Because of these issues — combined with general lack of awareness of the product in some diaspora communities — bond drives by the governments of Kenya and Ethiopia have had disappointing results. As Liesl Riddle, a George Washington University professor who specializes in diaspora financing, has pointed out: “Many governments need to really look at themselves in the mirror, as to what has been their historic relationship with their diaspora and use that reality in their calculation when they offer investments.”
In any case, there is likely a better way to increase the flow of funds into African economies from compatriots abroad: moving to end anti-competitive practices by dominant money transfer operators (MTO) and leveraging the power of remittances. Remittances contribute far more to family budgets, and by extension government coffers, than foreign aid and diaspora bonds combined: remittances sent to all nations in 2012 totaled $534 billion, three times more than aid funds sent to developing countries.
SENDING MONEY OVERSEAS
Nigeria is a prime example of this dynamic. According to the latest report from the International Fund for Agricultural Development, over the past decade remittances to and within Africa have grown by 36% to reach $60.5 billion in 2016 — nearly a third of which was channeled to Nigeria, making it among the biggest recipients of remittances in the world. For 19 African nations, including Nigeria, this flow of money represents 3% or more of their GDP, and for six more — Liberia, The Gambia, the Comoros, Lesotho and Senegal — remittances account for more than 10% of national GDP.
It’s clear that remittances are a critical engine keeping African economies running, but unfortunately they’re still stuck in first gear. For remittances to truly become an unbridled driver of investment and growth, governments across the continent need to undertake regulatory reforms that allow their citizens to leverage what is undeniably a massive and still partially untapped pool of capital.

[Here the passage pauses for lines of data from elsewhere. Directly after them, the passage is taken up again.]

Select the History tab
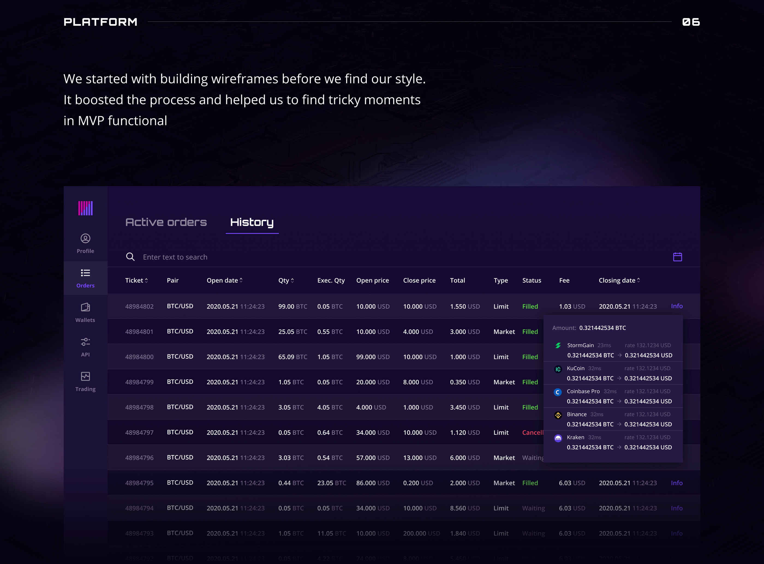Viewport: 764px width, 564px height. [252, 222]
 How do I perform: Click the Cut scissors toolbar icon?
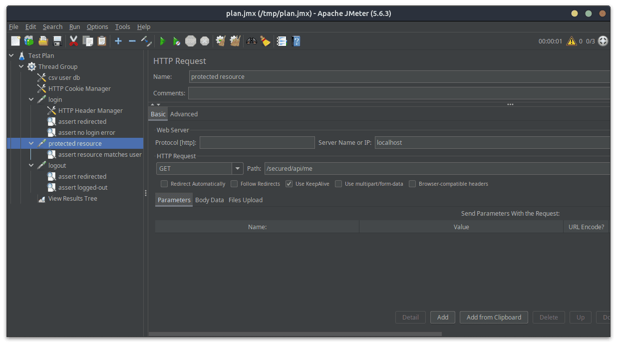[74, 41]
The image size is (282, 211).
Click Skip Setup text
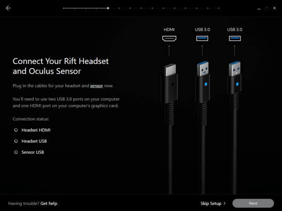pos(211,203)
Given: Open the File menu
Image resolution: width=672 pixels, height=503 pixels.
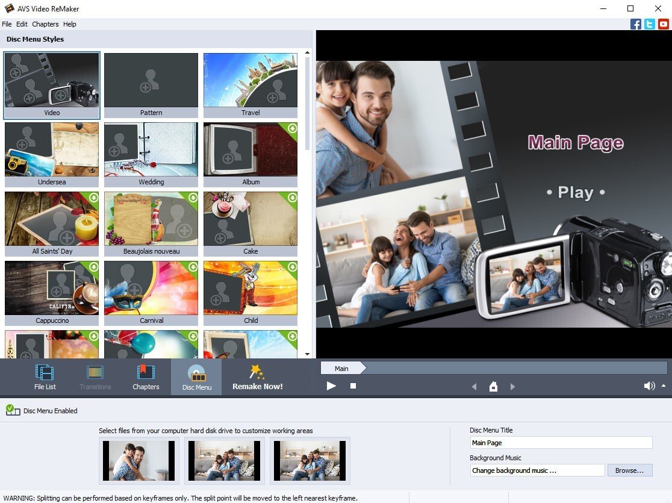Looking at the screenshot, I should point(7,24).
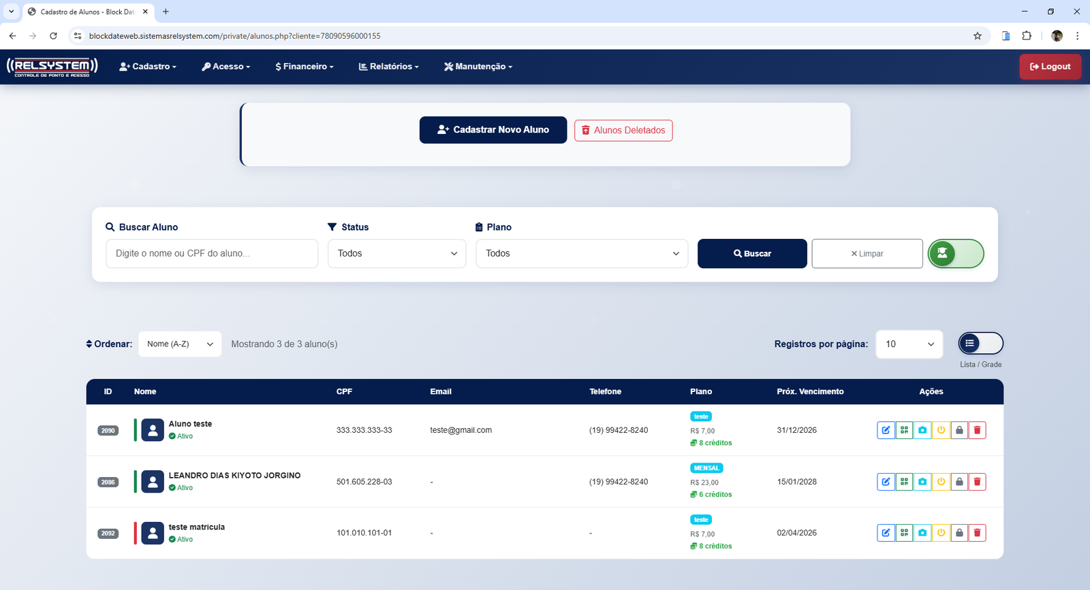The width and height of the screenshot is (1090, 590).
Task: Change the Registros por página dropdown
Action: [x=909, y=344]
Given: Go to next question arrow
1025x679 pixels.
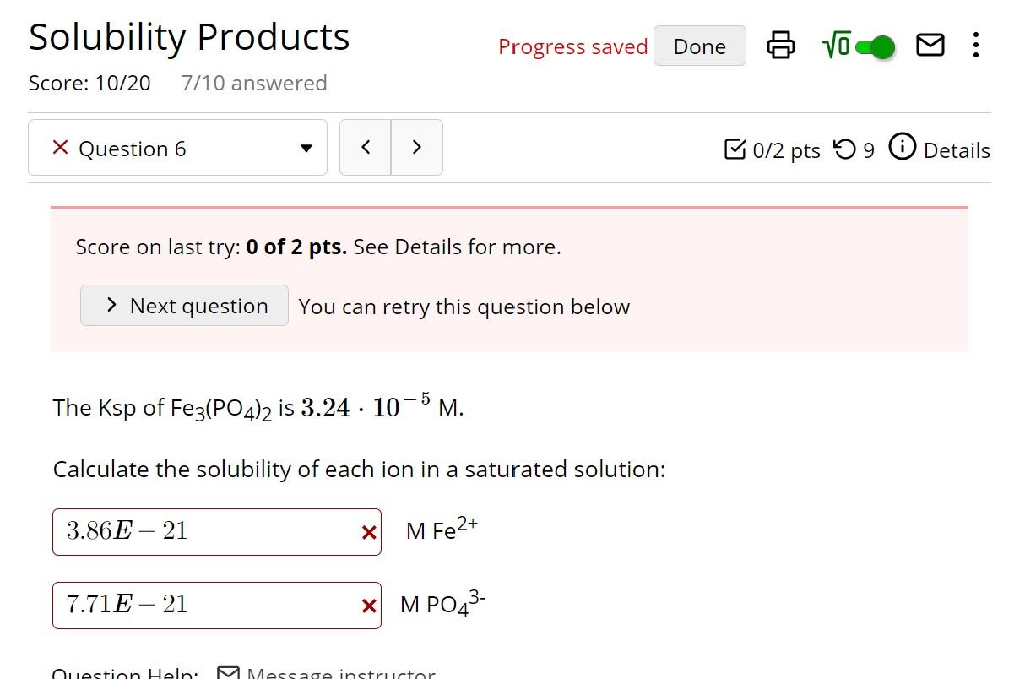Looking at the screenshot, I should (x=417, y=148).
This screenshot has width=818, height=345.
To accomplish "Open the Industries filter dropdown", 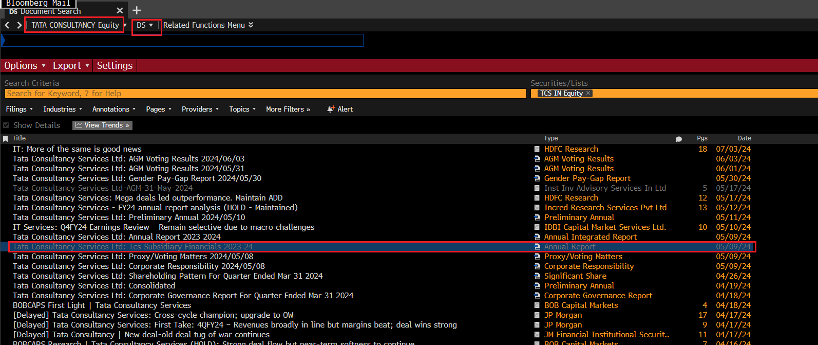I will point(63,109).
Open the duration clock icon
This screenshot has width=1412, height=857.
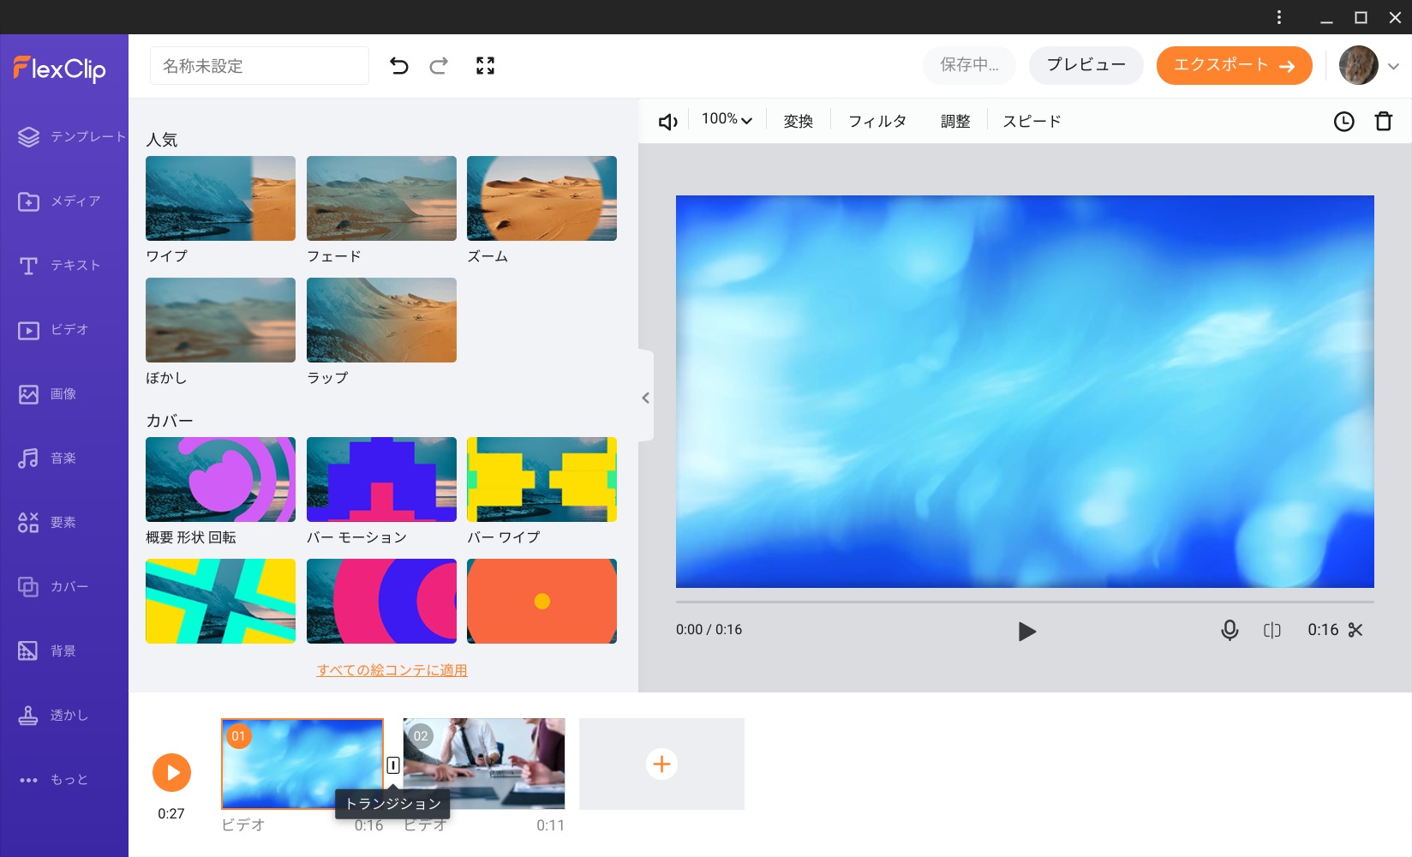tap(1343, 122)
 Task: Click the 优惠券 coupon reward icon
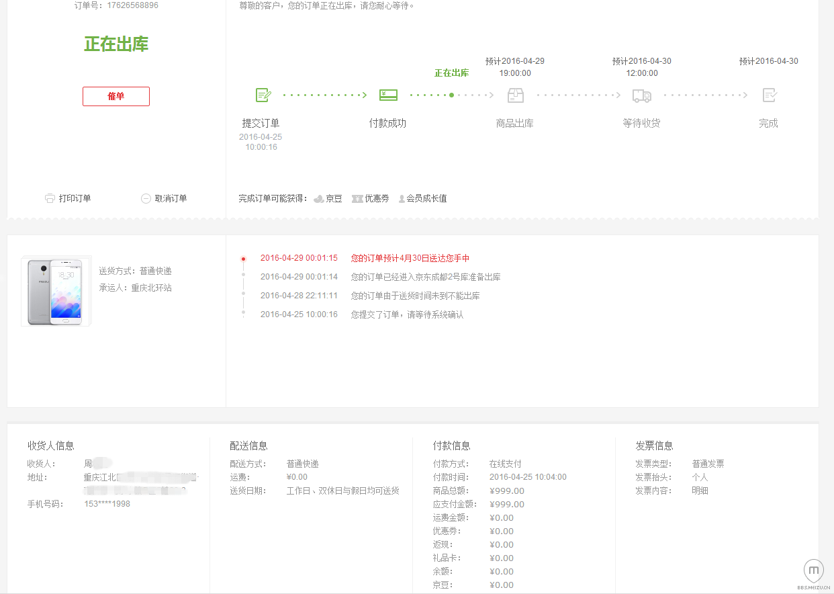click(357, 198)
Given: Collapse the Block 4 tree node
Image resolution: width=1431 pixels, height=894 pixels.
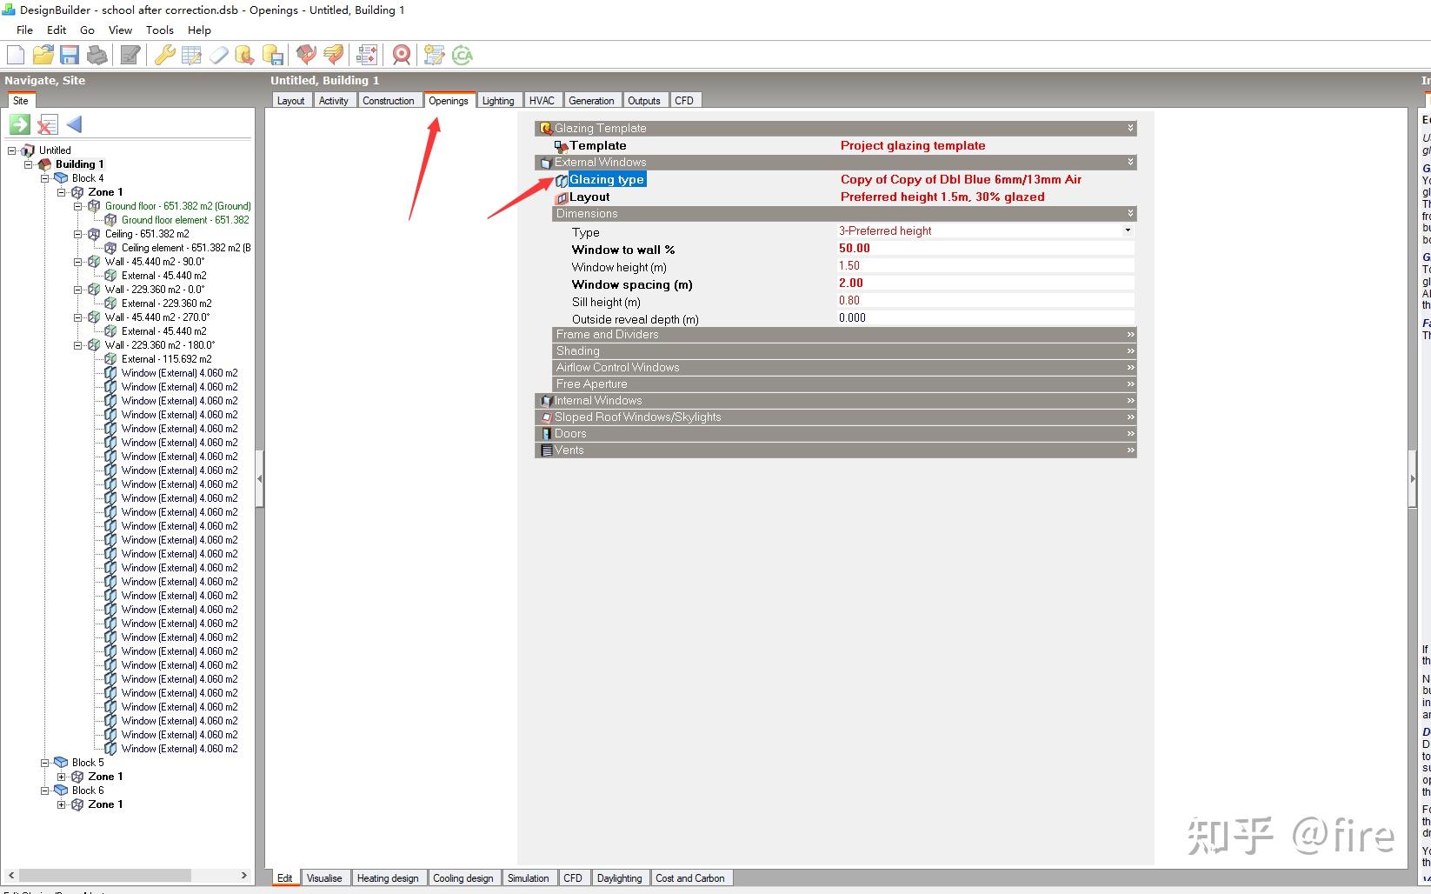Looking at the screenshot, I should [45, 178].
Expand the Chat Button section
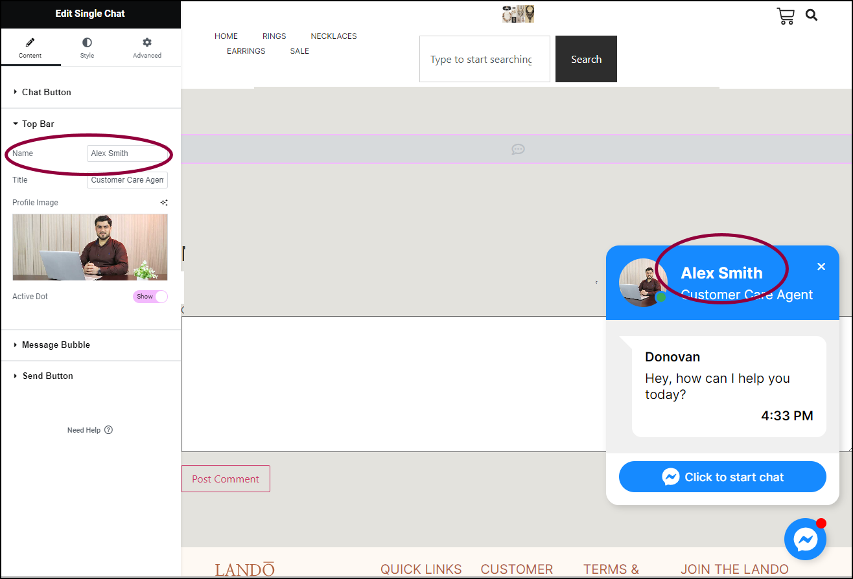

Transaction costs for sending and receiving remittances are the highest in Africa, with a 10% average cost to remit $200; fees are highest of all in southern Africa, where they hover at 14.6% on average. In the western part of the continent, thanks in part to greater scale and competition, costs have dropped slightly below the global average to 7.9%, but that’s still far above the global goal of 3%.
The transaction costs have remained unacceptably high despite campaigns to lower them largely because Western Union and MoneyGram have wielded exclusivity agreements and other means to bolster their growing concentration of market share. According to the Overseas Development Institute, these MTOs account for two-thirds of remittance transfers and use anticompetitive agreements with agents and banks to restrict competition, block potential entrants from joining the market, and to continue charging high fees for customers who have few other options.
To be fair, several central banks and competition authorities in Africa have already taken up the issue. In September 2016, Nigeria’s Central Bank reversed a contentious decision that would have severely restricted smaller MTOs from operating in the country. According to the draft directive, MTOs would have had to fulfil strict requirements, including holding a net worth of $1 billion, which would have left only the biggest three MTOs able to operate in the country. While the Central Bank’s decision to backtrack is a welcome one, it could still go much further. The Russian government, for instance, is one of the few that has outlawed exclusivity clauses in money transfers — and not surprisingly, transaction costs are among the lowest worldwide.
African governments would do well to follow Moscow’s example. A powerful way for Nigeria to compound the success of its diaspora bond drive, for instance, would be to scrutinize the way Western Union and MoneyGram conduct their business within its borders. These players are still making far too much off African migrants’ hard-earned remittances, to the detriment of some of the world’s least-developed nations. It’s time that grip was loosened.
The views expressed in this article are the author’s own and do not necessarily reflect Fair Observer’s editorial policy.